If your knee replacement fails, your doctor may recommend that you have a second surgery—revision total knee replacement. In this procedure, your doctor removes some or all of the parts of the original prosthesis and replaces them with new ones.
Although both procedures have the same goal—to relieve pain and improve function—revision surgery is different than primary total knee replacement. It is a longer, more complex procedure that requires extensive planning, and specialized implants and tools to achieve a good result.

During primary total knee replacement, the knee joint is replaced with an implant, or prosthesis, made of metal and plastic components. Although most total knee replacements are very successful, over time problems such as implant wear and loosening may require a revision procedure to replace the original components.
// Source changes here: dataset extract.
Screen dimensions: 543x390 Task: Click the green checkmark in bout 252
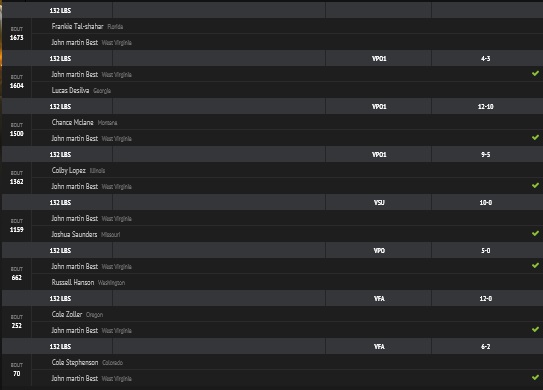[x=535, y=329]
There are different types of revision surgery. In some cases, only one implant or component of the prosthesis has to be revised. Other times, all three components—femoral, tibial, and patellar—need to removed or replaced and the bone around the knee needs to be rebuilt with augments (metal pieces that substitute for missing bone) or bone graft.
Damage to the bone may make it difficult for the doctor to use standard total knee implants for revision knee replacement. In most cases, he or she will use specialized implants with longer, thicker stems that fit deeper inside the bone for extra support.

Procedure

Revision total knee replacement is more complex and takes longer to perform than primary total knee replacement. In most cases, the surgery takes from 2-3 hours.
To begin, your doctor will follow the line of the incision made during your primary total knee replacement. The incision may be longer than the original, however, to allow the old components to be removed. Once the incision is made, the doctor will move the kneecap and tendons to the side to reveal your knee joint.
Your doctor will examine the soft tissues in your knee to make sure that they are free from infection. He or she will assess all the metal and/or plastic parts of the prosthesis to determine which parts have become worn or loose or shifted out of position.
Your doctor will remove the original implant very carefully to preserve as much bone as possible. If cement was used in the primary total knee replacement, this is removed, as well. Removing this cement from the bone is a time-consuming process that adds to the complexity and length of the revision surgery.
After removing the original implant, the doctor will prepare the bone surfaces for the revision implant. In some cases, there may be significant bone loss around the knee. If this occurs, metal augments and platform blocks can be added to the main components to make up for the bony deficits.